**Selected passage**
============================================================

Otherwise all extant applications are adjourned to 7 October 2008 at 10:00am for hearing.
IT IS NOTED that publication of this judgment under the pseudonym Child Support Registrar & Meekin is approved pursuant to s.121(9)(g) of the Family Law Act 1975 (Cth).
| FEDERAL MAGISTRATES COURT OF AUSTRALIA AT MELBOURNE |
MLC 10879 of 2007
| CHILD SUPPORT REGISTRAR |
Applicant
And
| MR MEEKIN |
Respondent
REASONS FOR JUDGMENT
Proceedings commenced on 1 October 2007 with the applicant filing an enforcement summons claiming the respondent was indebted to the Commonwealth under sections 30 and 67 of the Child Support (Registration and Collection) Act 1988. Relied upon by the applicant in these proceedings are the following affidavits:
a)Affidavit of Ms U sworn 27 September 2007; and
b)Supplementary Affidavit of Ms U sworn 14 February 2008; and
c)Affidavit of Ms U sworn 3 April 2008; and
d)Affidavit of Ms P sworn 2 June 2008.
Also before the Court and tendered in evidence (Exhibit CSR 1) is a Certificate signed by the Child Support Registrar under s.116(2) of the Child Support (Registration and Collection) Act 1988 (the section 116(2) Certificate). That document certifies that the following amounts totalling $40,789.69 are due and payable by the respondent and remain unpaid as at the 17 day of June 2008 in respect of registered maintenance liabilities:
·Child support debt of $17,526.60
·Plus penalties of $22,981.27
·Plus consolidated revenue debt of $281.82
History
There are two children for whom the respondent has a registered liability with the Child Support Agency. They are [X] born in1986 and [Y] born in 1996.
The liability for [X] arises from a Stage 1 Court Order in respect of child support payable by the respondent. The liability commenced on 8 August 1990, was registered for collection with the Agency on
8 August 1990and ceased on 27 November 2004. The liability for [Y] arises from a Stage 2 Assessment in respect of child support payable by the respondent. The liability commenced on 27 October 1997 and was registered for collection with the Agency on 27 October 1997.

============================================================

**Dataset section**

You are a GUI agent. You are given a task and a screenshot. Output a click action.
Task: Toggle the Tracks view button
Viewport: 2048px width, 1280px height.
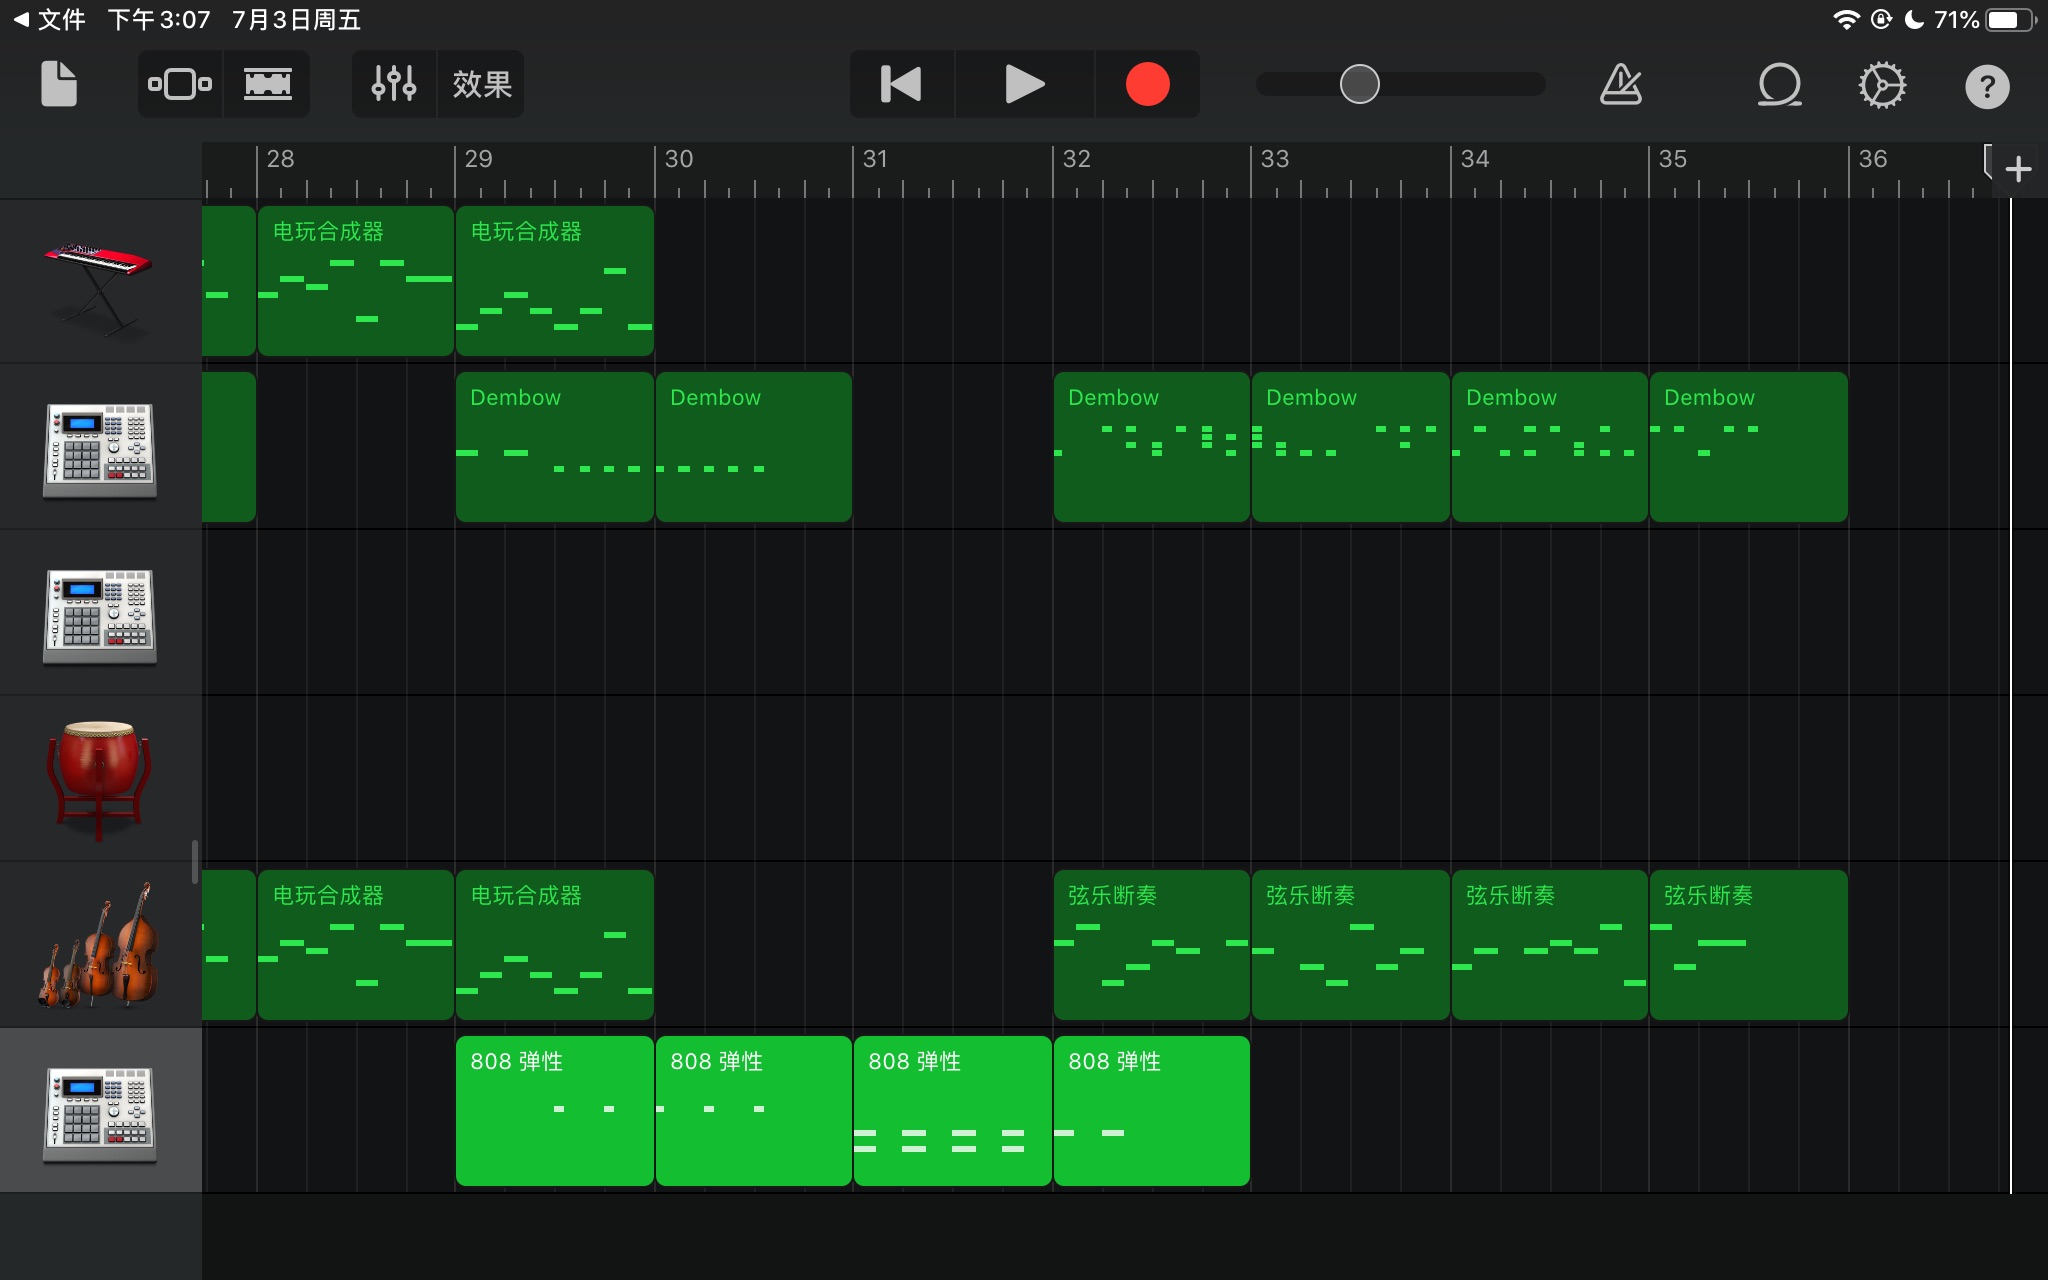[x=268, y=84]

============================================================

**Goals**
1 - Decide whether each statement below agrees with the child support judgment, answering yes or no and quoting the deciding words of the judgment: (a) the enforcement summons was filed on 1 October 2007; (b) the penalties listed in the certificate are smaller than the child support debt; (c) the liability for [Y] arises from a Stage 1 Court Order.
2 - Continue the child support judgment from the point where it stops.

**Response list**
1 -
(a) Yes: "Proceedings commenced on 1 October 2007 with the applicant filing an enforcement summons"
(b) No: "Child support debt of $17,526.60" and "Plus penalties of $22,981.27"
(c) No: "The liability for [Y] arises from a Stage 2 Assessment in respect of child support payable by the respondent."

2 -
By correspondence dated 22 May 2007 the solicitors acting for the applicant informed the respondent that he had an outstanding amount for arrears of child support liabilities and late payment penalties and that if he did not pay that outstanding amount legal action would be taken. On 1 June 2007 copies of the letters sent by the Child Support Agency to the respondent enclosing his child support assessment notices and the respondent’s transaction statement for period 8 August 1990 to 1 June 2007 were forwarded by the solicitors for the applicant to the solicitor for the respondent. Further correspondence did not avoid the issuing of the enforcement summons. Various queries raised by the solicitor for the respondent were answered in an extensive manner by the solicitors for the applicant by letter dated 30 August 2007. Further queries remain.
The respondent is the sole registered proprietor of real property situate at Property J in the State of Victoria. Such property has a capital improved value on a valuation and rate statement for the period 1 July 2007 to 30 June 2008 issued by the [omitted] Shire Council of $541,000.00. That property is encumbered by a mortgage to Suncorp – Metway Limited registered on 19 July 2004 and the balance due and owing on the Suncorp loan account as at 28 September 2007 was $179,310.26. The home loan application placed a valuation amount on the property of $765,000.00 as at 26 May 2004 with the respondent owner estimating the value of the property to be $850,000.00.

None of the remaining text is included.